Dans cette note, c’est donc un nouveau front qu’ouvre Arnaud Montebourg, car progressivement, au fil des premiers mois du quinquennat, François Hollande a fait de la compétitivité des entreprises, avec la baisse des déficits publics, l’une des deux priorités de son quinquennat. Dès l’été 2012, une réflexion est lancée sur le sujet, et un rapport est commandé à Louis Gallois, l’ancien patron d’EADS. Puis un premier « choc de compétitivité » est lancé dès début 2013, apportant 20 milliards d’euros aux entreprises sous la forme d’un crédit d’impôt, baptisé CICE. Et le 31 décembre 2013, lors de son allocution pour présenter ses vœux au pays, François Hollande porte à près de 40 milliards d’euros le total des allègements sociaux et fiscaux alloués aux entreprises, sous le biais de ce qu’il dénomme le pacte de responsabilité.

Une bonne partie de la presse s’extasie alors sur le virage « social-libéral » négocié en cette fin d’année 2013 par le chef de l’État, même si la politique annoncée est plutôt d’inspiration néolibérale et si le virage a, en fait, été amorcé dès le mois de juillet 2012.

Écrite un mois après cette annonce majeure du chef de l’État, cette note prend donc en partie le contre-pied de la nouvelle doctrine dont s’inspire l’Élysée.

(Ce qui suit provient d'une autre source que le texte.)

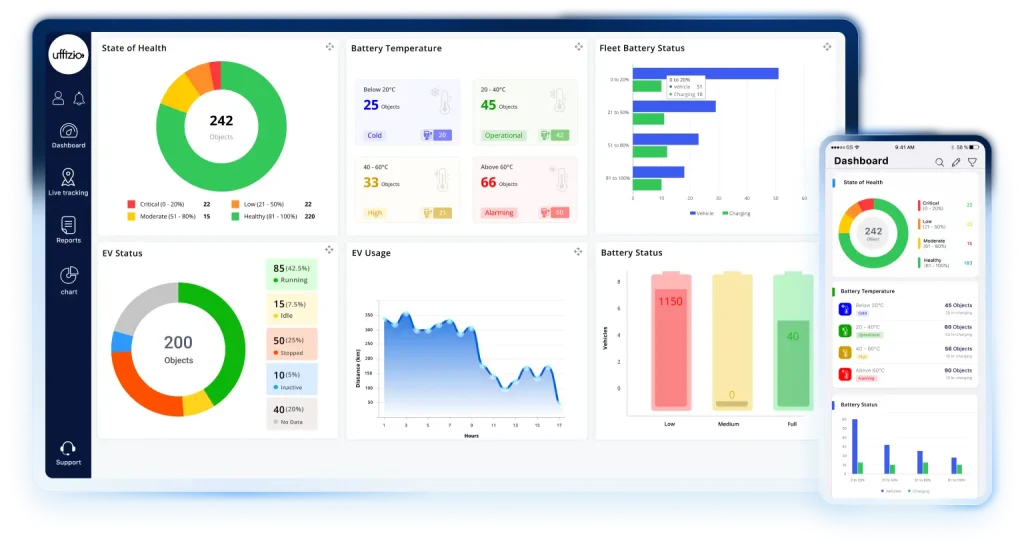Toggle the Charging legend in Fleet Battery Status
Screen dimensions: 1024x549
(x=738, y=213)
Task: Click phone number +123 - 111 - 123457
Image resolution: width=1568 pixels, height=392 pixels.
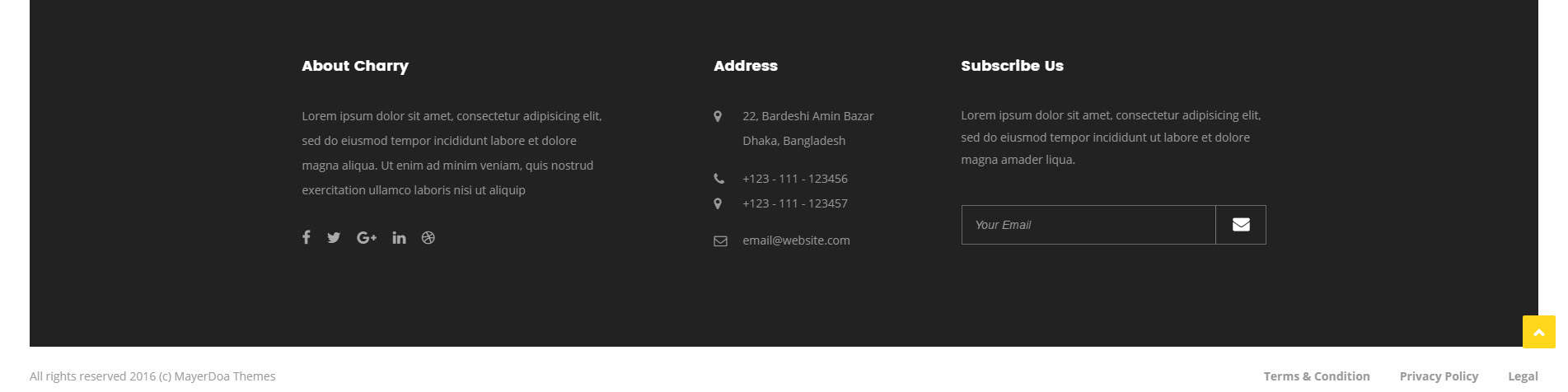Action: coord(795,203)
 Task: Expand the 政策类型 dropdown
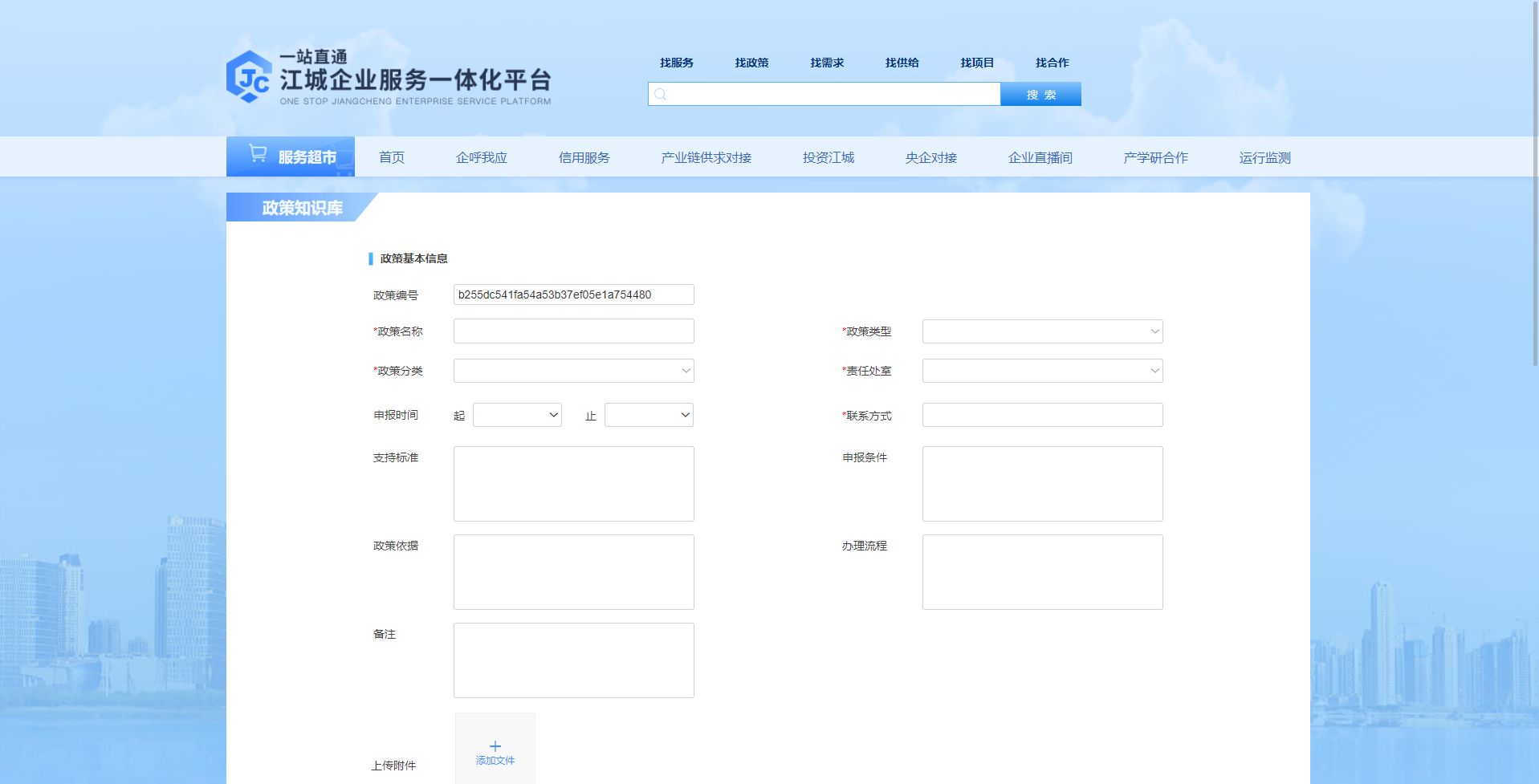point(1042,331)
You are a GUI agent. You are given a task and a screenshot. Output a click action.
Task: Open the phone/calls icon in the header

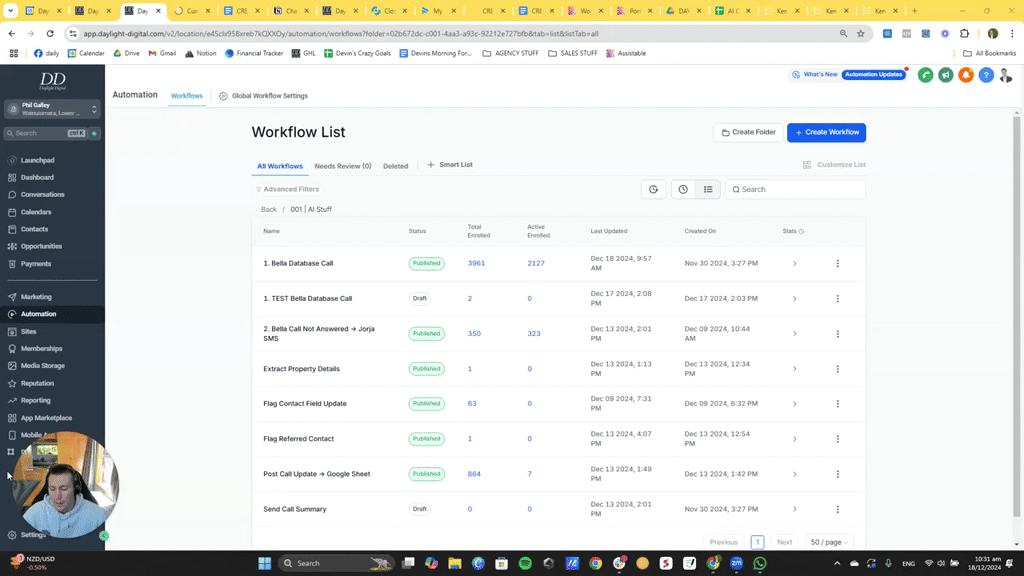(926, 74)
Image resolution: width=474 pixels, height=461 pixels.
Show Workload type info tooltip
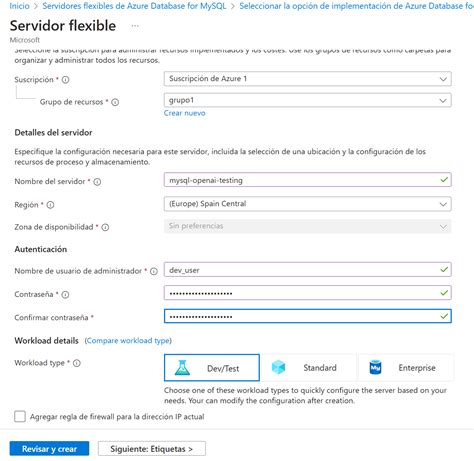pyautogui.click(x=77, y=363)
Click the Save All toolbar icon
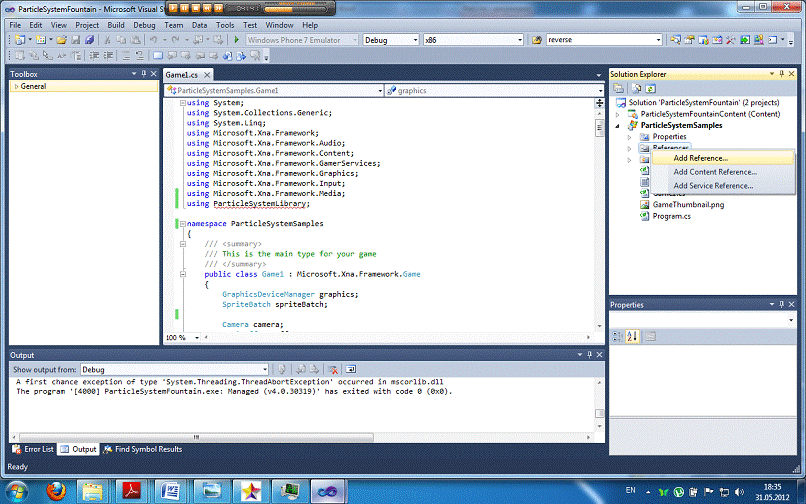Screen dimensions: 806x504 coord(89,40)
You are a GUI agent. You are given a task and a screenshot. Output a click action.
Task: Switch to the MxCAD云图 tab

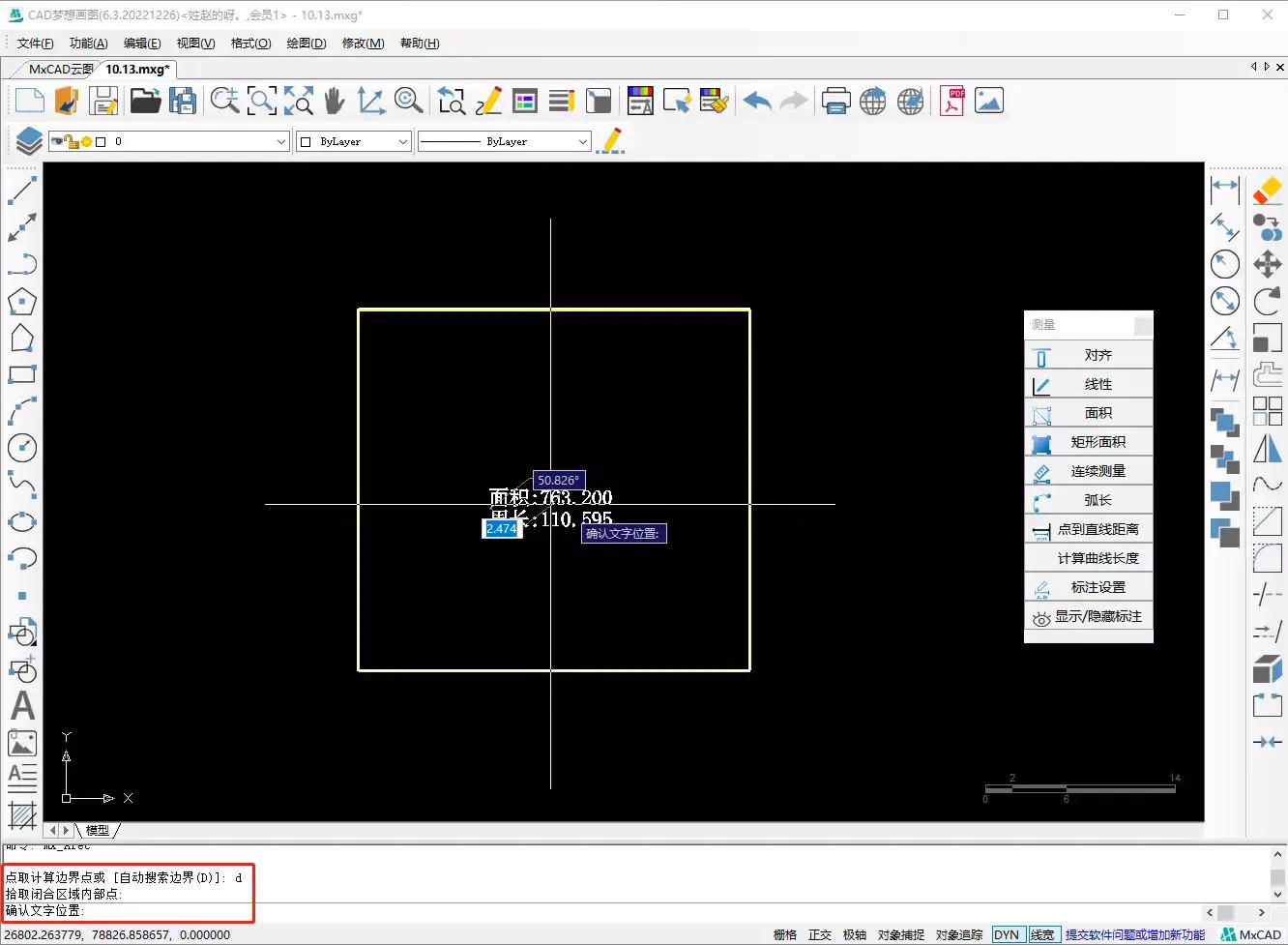click(x=60, y=69)
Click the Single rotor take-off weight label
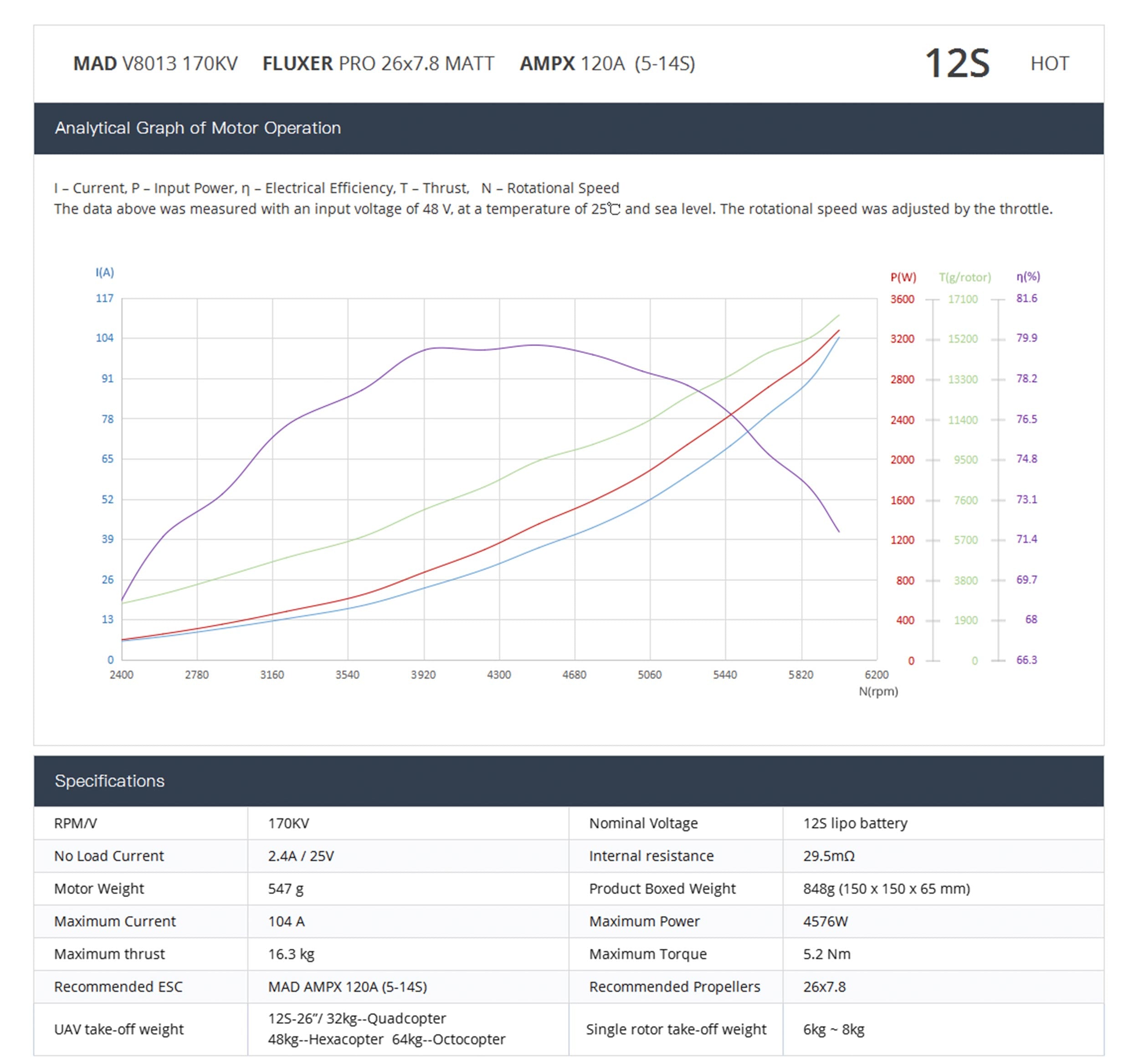This screenshot has width=1139, height=1064. pyautogui.click(x=676, y=1029)
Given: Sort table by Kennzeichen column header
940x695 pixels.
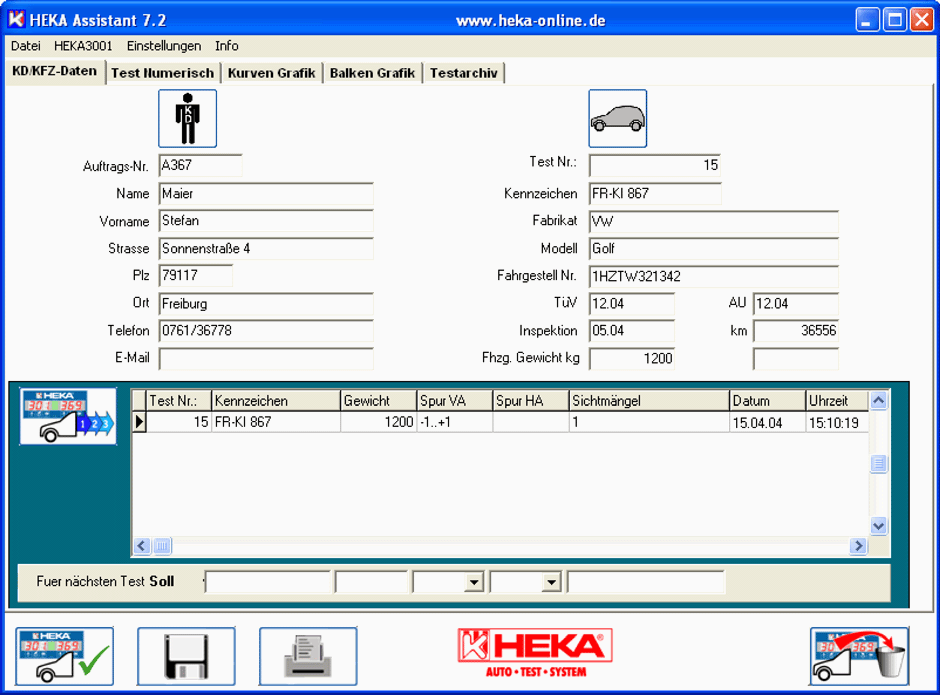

Car Arnaud Montebourg précise bien que, si la conjoncture est aussi déplorable, ce n’est pas seulement parce que les entreprises souffrent d’un problème d’offre ; c’est aussi parce que la demande est bridée par un pouvoir d’achat des ménages qui s’effondre.

Cette réalité que le gouvernement refuse de regarder en face, Arnaud Montebourg s’y attarde donc, s’appliquant à chiffrer cette baisse du pouvoir d’achat, qui plombe aussi l’économie : « Sur la période 2012-13, la perte de pouvoir d’achat serait en moyenne d’environ 1 000 euros par ménages. (…) En 2014, la hausse de la pression fiscale pour les ménages (hausse de la TVA pour 5,6 milliards, réforme des retraites pour 2,2 milliards, réforme de la politique familiale pour 1,5 milliard…) et les économies sur la dépense publique vont continuer à peser fortement sur le pouvoir d’achat des ménages et donc sur la demande adressée aux entreprises », met-il en garde.

Le ministre du redressement productif en tire la conclusion qu’il est vain de prétendre redresser la compétitivité des entreprises si, dans le même temps, les entreprises souffrent d’un manque de plus en plus fort de débouchés, compte tenu d’une demande déprimée. En quelque sorte, Arnaud Montebourg reproche au chef de l’État d’avoir, avec le pacte de responsabilité, mis au point un cadrage économique – un « policy-mix », comme disent les économistes – qui n’est pas le bon : « Si l’on veut que les entreprises utilisent le redressement de leurs marges, permis par les mesures de baisse du coût du travail (CICE, pacte de responsabilité), à l’investissement et à l’embauche, il faut s’assurer que la demande tirée par le pouvoir d’achat ne s’affaiblisse pas davantage », dit-il.

Ainsi, Arnaud Montebourg alerte François Hollande sur le fait qu’il faut d’urgence rectifier le tir et mettre au point « une nouvelle stratégie économique », un « nouveau policy-mix équilibré ».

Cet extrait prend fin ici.